So, airlines just got a bit of good news. A two-week ceasefire between the U.S. and Iran is, on its face, a positive development for an industry that really doesn't need more geopolitical headaches. But before you start dreaming of cheap flights again, the folks running the show are waving a big yellow caution flag. The main issue? Jet fuel prices are stubbornly high and likely to stay that way.
Willie Walsh, the Director General of the International Air Transport Association (IATA), put it plainly. The ceasefire is good, but higher jet fuel prices are here to stay for a while, even if the critical Strait of Hormuz shipping lane reopens.
Here's why that's such a big deal: fuel is the second-largest expense for airlines, chewing up roughly 27% of operating costs. The recent conflict in the Middle East threw a wrench into refining capacity, which is what actually turns crude oil into the jet fuel planes burn. The disruption was so severe that jet fuel prices spiked even more than oil prices did, at one point doubling during the worst of the crisis.
Let's look at the numbers. Since the war erupted, West Texas Intermediate crude futures shot up from around $67 to nearly $118 per barrel. They've since fallen back below $94 on the truce news—a welcome drop, but still way above where they started.

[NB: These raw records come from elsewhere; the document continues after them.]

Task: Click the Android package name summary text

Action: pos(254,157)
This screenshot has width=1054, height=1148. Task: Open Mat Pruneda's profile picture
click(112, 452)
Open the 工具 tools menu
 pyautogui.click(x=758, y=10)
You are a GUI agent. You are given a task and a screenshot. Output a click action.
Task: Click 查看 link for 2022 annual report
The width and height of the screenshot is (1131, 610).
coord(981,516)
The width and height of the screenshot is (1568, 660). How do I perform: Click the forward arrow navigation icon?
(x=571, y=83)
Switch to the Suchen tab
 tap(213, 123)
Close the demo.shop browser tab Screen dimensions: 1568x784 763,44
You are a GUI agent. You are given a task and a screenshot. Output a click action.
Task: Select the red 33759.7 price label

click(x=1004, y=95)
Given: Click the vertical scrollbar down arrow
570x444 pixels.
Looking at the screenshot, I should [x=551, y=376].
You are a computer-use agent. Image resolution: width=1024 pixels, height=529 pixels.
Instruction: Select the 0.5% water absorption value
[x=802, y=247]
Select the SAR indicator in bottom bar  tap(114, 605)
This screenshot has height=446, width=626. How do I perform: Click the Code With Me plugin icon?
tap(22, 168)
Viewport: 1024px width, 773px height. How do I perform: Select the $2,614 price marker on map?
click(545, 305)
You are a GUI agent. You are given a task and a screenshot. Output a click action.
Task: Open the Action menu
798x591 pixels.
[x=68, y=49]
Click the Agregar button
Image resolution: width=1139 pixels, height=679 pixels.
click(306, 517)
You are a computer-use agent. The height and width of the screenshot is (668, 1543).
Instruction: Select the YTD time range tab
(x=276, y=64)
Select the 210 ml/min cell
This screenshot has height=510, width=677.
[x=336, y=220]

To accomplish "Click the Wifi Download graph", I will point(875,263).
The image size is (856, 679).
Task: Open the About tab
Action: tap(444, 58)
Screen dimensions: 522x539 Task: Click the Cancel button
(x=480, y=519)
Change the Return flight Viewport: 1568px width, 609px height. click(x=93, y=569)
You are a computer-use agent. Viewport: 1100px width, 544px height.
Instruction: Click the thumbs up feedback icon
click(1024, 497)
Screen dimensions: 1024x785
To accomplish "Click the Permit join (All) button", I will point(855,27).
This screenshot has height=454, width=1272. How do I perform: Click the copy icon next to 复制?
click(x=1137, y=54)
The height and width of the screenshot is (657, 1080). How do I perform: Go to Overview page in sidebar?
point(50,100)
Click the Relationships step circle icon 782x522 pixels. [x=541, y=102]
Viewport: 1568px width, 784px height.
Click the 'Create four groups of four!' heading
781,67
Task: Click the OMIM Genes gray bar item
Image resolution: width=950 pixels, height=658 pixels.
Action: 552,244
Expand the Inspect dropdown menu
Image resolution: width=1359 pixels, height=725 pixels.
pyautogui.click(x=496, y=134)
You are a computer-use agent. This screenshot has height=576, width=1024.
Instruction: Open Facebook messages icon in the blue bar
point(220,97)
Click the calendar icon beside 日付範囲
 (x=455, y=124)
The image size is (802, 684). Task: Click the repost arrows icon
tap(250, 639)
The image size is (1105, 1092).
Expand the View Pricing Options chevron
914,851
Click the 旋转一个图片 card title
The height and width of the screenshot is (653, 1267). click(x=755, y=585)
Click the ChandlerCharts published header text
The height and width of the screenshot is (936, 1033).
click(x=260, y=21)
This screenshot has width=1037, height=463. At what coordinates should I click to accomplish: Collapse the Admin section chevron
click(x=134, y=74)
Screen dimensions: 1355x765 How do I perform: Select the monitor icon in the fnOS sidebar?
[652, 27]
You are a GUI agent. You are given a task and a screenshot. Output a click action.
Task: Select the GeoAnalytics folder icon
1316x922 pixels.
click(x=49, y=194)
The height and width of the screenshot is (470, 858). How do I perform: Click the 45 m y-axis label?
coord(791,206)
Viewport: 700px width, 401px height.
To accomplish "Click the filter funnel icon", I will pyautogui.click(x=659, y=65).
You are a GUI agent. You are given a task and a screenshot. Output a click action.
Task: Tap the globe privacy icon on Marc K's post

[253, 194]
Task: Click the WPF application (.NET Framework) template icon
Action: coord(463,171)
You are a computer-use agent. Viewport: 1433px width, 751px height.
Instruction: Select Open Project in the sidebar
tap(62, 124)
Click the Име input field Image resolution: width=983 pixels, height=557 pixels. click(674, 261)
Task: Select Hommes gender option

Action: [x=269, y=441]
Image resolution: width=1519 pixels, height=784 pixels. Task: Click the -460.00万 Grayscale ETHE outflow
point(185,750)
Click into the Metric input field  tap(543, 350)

The real pain is at the pump, so to speak. The price of jet fuel in the U.S. has nearly doubled, from $2.50 a gallon on February 27 to $4.81 a gallon on April 7.
Even with oil prices down about 15% from their peak, jet fuel prices are expected to take months to recover. The refining system doesn't just snap back overnight. This lag means airline cost pressures aren't going away anytime soon. Thai Airways CEO Chai Eamsiri called it "the worst oil shock in his near-four decade career." That's not the kind of endorsement you want.
Walsh added another layer of concern: "The short-term risk of supply shortages still remains. Asia is most vulnerable, followed by Africa and Europe." So, while the immediate shooting has stopped, the logistical and economic aftershocks are still very much being felt.
Now, for the market's reaction. Investors are clearly focusing on the ceasefire part of the story. Airline stocks are surging sharply in premarket trading. American Airlines Inc. (AAL), United Airlines Holdings Inc. (UAL), and Southwest Airlines Co. (LUV) were all up around 10%. Delta Air Lines Inc. (DAL) jumped about 13%, and JetBlue Airways Corp. (JBLU) gained roughly 7%.
The broader industry ETF, the US Global Jets ETF (JETS), which gives you exposure to global airlines, rose nearly 10%. It's a classic relief rally—the worst-case scenario of a prolonged conflict disrupting global travel and energy flows has, for now, been taken off the table.
But here's the takeaway for anyone watching these stocks fly higher today: the celebration might be a bit premature. The ceasefire is a two-week pause, not a permanent peace. And more importantly, the financial hangover from skyrocketing fuel costs is going to linger on airline balance sheets for a long time. Lower oil prices help, but until jet fuel prices follow suit, a big chunk of airline profits is still going up in smoke.